● WHAT NEEDS TO BE DONE: Rewrite the data below as a numbered list with one line per item, omitting the blank lines.

##### RECORDED DATA

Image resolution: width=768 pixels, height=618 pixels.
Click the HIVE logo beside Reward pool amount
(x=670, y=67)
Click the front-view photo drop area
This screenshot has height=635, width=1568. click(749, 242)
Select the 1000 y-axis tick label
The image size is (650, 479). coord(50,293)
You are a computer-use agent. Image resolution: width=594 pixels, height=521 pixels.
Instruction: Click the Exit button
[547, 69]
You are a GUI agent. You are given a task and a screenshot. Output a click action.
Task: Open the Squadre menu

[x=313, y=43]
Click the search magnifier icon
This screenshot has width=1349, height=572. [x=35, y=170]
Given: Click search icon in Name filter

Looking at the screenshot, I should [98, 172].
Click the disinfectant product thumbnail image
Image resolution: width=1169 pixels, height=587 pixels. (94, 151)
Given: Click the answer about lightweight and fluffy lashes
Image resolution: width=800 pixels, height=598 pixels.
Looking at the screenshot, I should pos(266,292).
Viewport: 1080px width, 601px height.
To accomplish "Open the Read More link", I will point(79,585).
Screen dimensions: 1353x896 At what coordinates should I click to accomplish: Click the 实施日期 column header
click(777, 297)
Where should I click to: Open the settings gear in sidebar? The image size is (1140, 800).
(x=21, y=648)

##########

● EXERCISE ANSWER:
1. Image resolution: width=768 pixels, height=618 pixels.
2. Click the HIVE logo beside Reward pool amount
3. (x=670, y=67)
4. Click the front-view photo drop area
5. This screenshot has height=635, width=1568. click(749, 242)
6. Select the 1000 y-axis tick label
7. The image size is (650, 479). coord(50,293)
8. You are a computer-use agent. Image resolution: width=594 pixels, height=521 pixels.
9. Instruction: Click the Exit button
10. [547, 69]
11. You are a GUI agent. You are given a task and a screenshot. Output a click action.
12. Task: Open the Squadre menu
13. [x=313, y=43]
14. Click the search magnifier icon
15. This screenshot has width=1349, height=572. [x=35, y=170]
16. Given: Click search icon in Name filter
17. Looking at the screenshot, I should [98, 172].
18. Click the disinfectant product thumbnail image
19. Image resolution: width=1169 pixels, height=587 pixels. (94, 151)
20. Given: Click the answer about lightweight and fluffy lashes
21. Image resolution: width=800 pixels, height=598 pixels.
22. Looking at the screenshot, I should pos(266,292).
23. Viewport: 1080px width, 601px height.
24. To accomplish "Open the Read More link", I will point(79,585).
25. Screen dimensions: 1353x896 At what coordinates should I click to accomplish: Click the 实施日期 column header
26. click(777, 297)
27. Where should I click to: Open the settings gear in sidebar? The image size is (1140, 800).
28. (x=21, y=648)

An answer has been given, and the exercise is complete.